Богдан удивлённо смотрит на часы. Явно не ожидал чего-то подобного.

– Это ведь твои, да?

– Мои, обалдеть, – забирает часы и накидывает на запястье, ловко щёлкнув застёжкой. – Я думал, что никогда их больше не увижу, – бережно поправляет браслет и гладит пальцами циферблат. – Они достались мне от деда. Сначала их носил отец, потом я.

– Семейная реликвия?

– Она самая, – кивает, всё ещё глядя на часы. — Чёрт, спасибо, Оль. Не знаю, где ты их нашла, но это офигеть какое классное чувство. Снова получить то, чего лишился.

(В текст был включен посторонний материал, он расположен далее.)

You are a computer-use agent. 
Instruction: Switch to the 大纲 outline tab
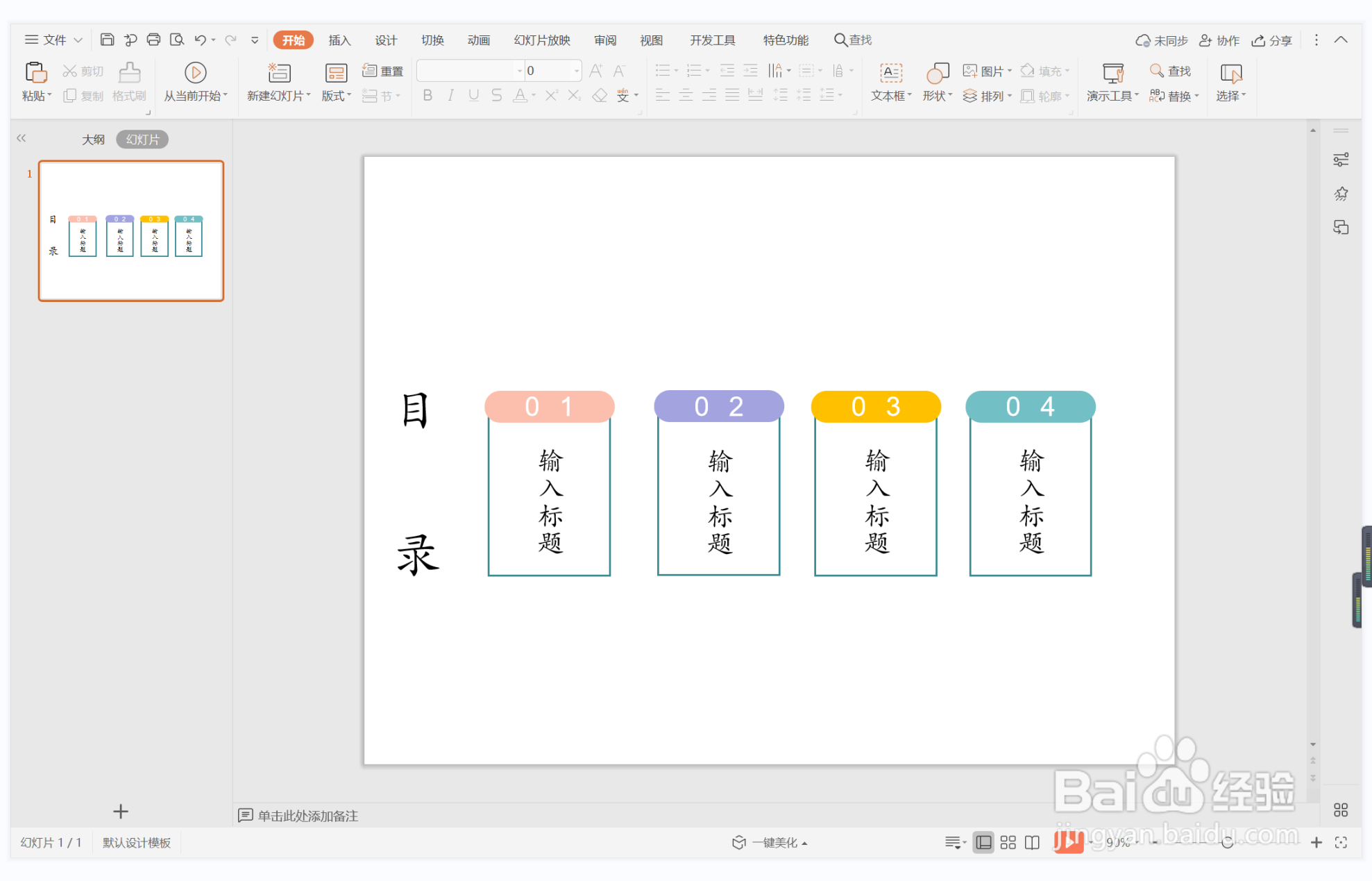[93, 140]
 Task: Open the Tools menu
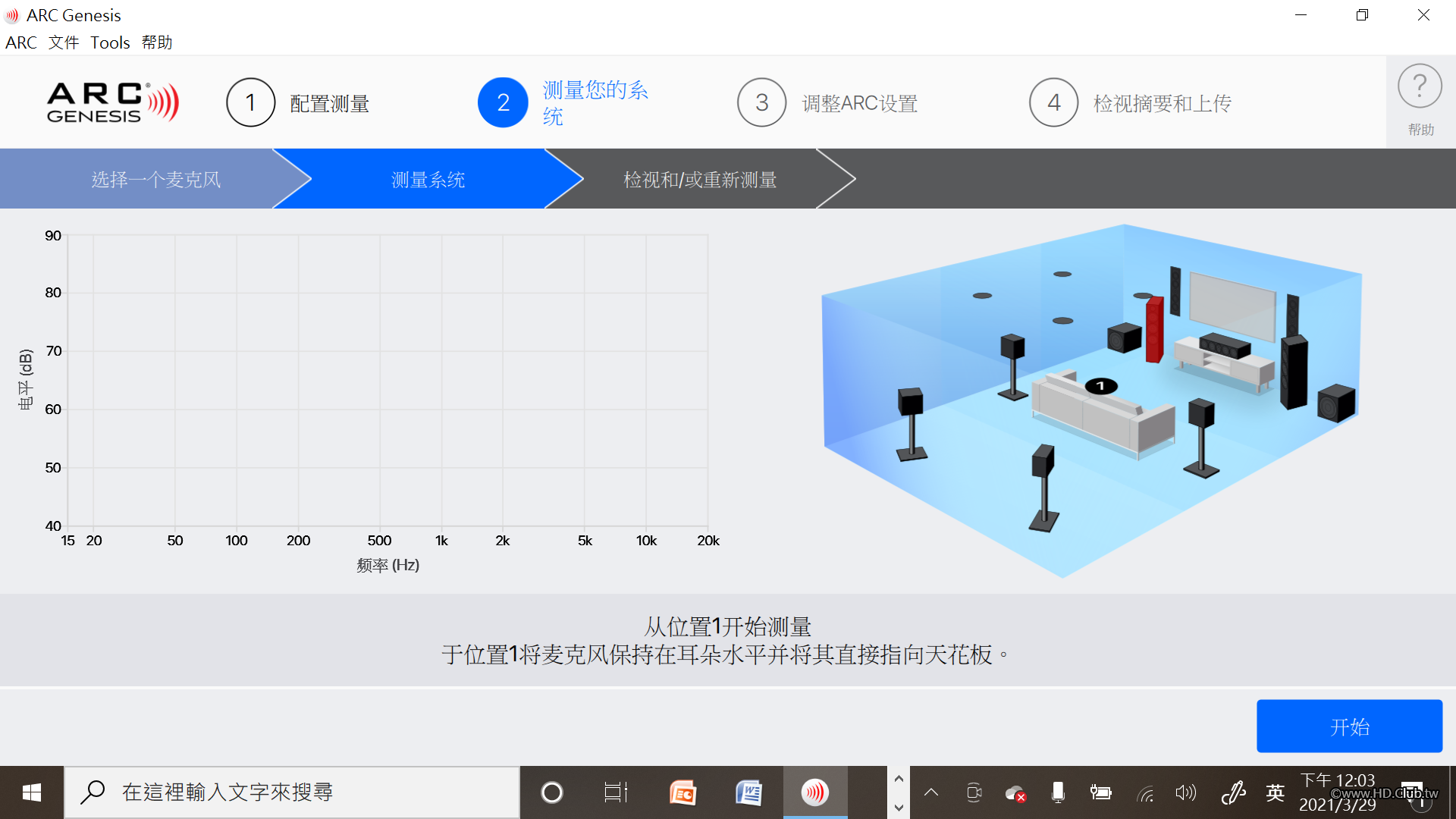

– Я понимаю, о чём речь. У меня так с цепочкой было. Мама подарила на десятилетие, а я её потеряла. Рыдала два дня, так обидно было. А потом Сенька нашла мою цепочку на школьном стадионе, в траве.

– Круто. Спасибо, Оль, эта вещь действительно много для меня значит, – делает неожиданный жест. Шагает вперёд и обнимает, сгребая в довольно тесные объятия.

Это, вроде, как-то само собой происходит, но я, признаться, дико теряюсь. Близость мужского тела очень смущает и волнует, однако никакого возмущения я не выказываю. Стою и смиренно вдыхаю головокружительный аромат. Даже глаза закрываю.

Как же приятно от него пахнет!

– Оль…

Ощущаю его горячие ладони на своей талии. И тёплое дыхание у виска. Мурашками покрываюсь.

– Привет, любимый! – доносится до нас голос, в котором отчётливо звучит стекло.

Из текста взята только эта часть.